Task: With the pictures left out, restate exactly the part below that opens with the line containing "Viewport: 515px width, 608px height." and closes with the line containing "Screen dimensions: 945x627".

Task material:
──────────
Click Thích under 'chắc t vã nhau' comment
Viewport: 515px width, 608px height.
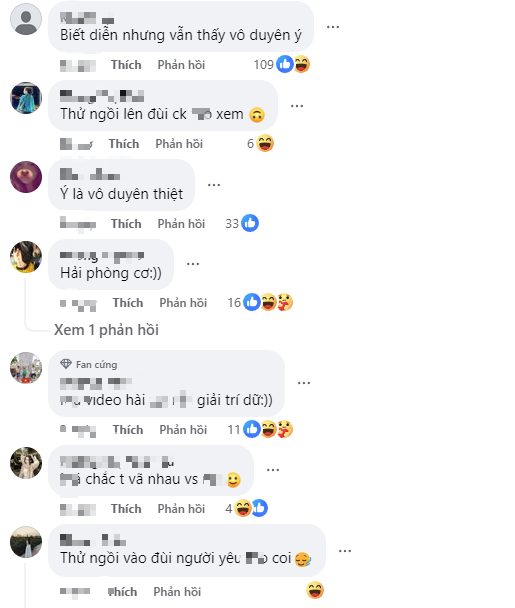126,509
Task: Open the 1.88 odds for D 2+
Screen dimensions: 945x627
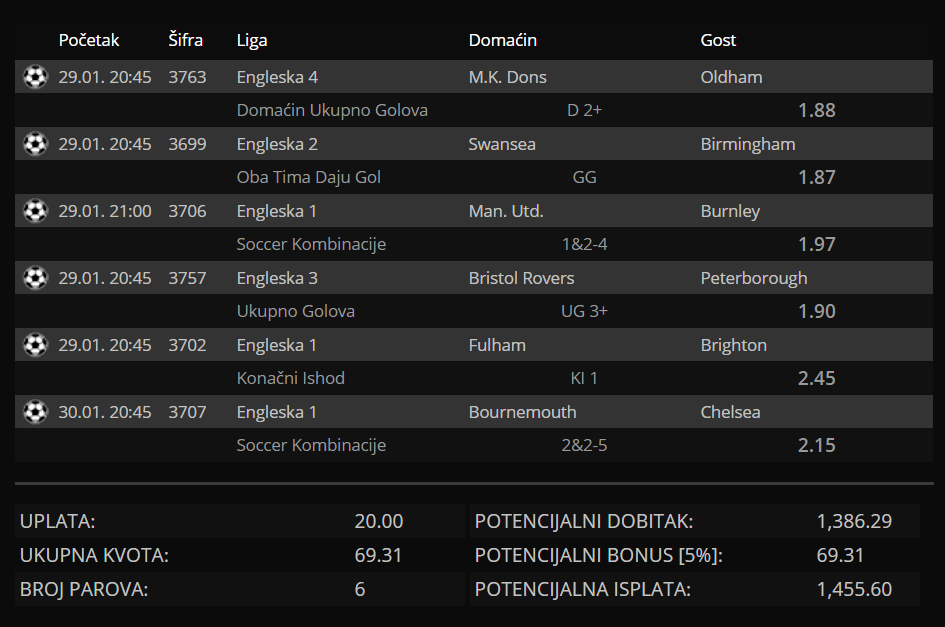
──────────
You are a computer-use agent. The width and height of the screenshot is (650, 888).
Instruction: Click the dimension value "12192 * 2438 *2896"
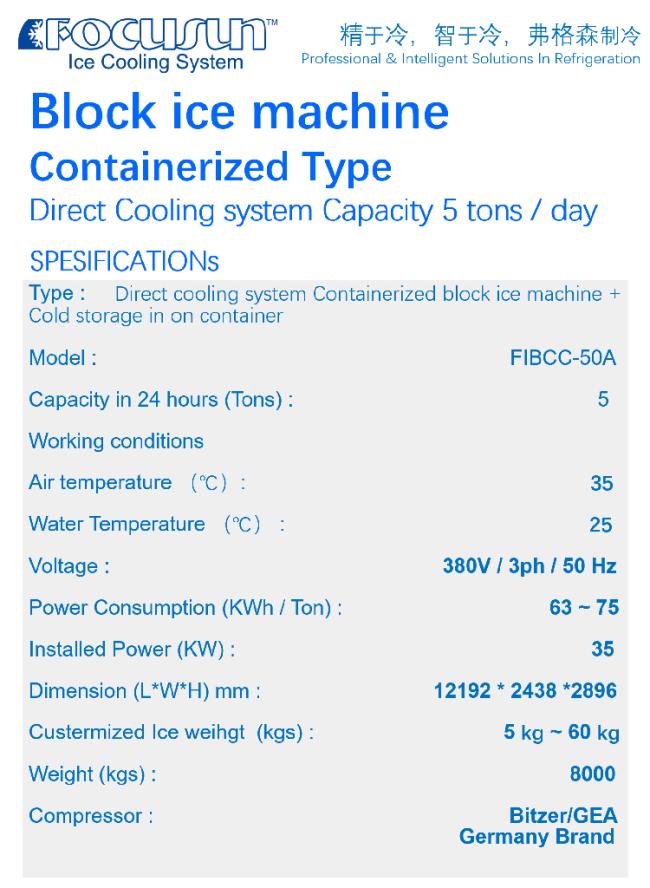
──────────
Response to the task:
Viewport: 515px width, 608px height.
126,509
Task: Open the 1.88 odds for D 2+
Screen dimensions: 945x627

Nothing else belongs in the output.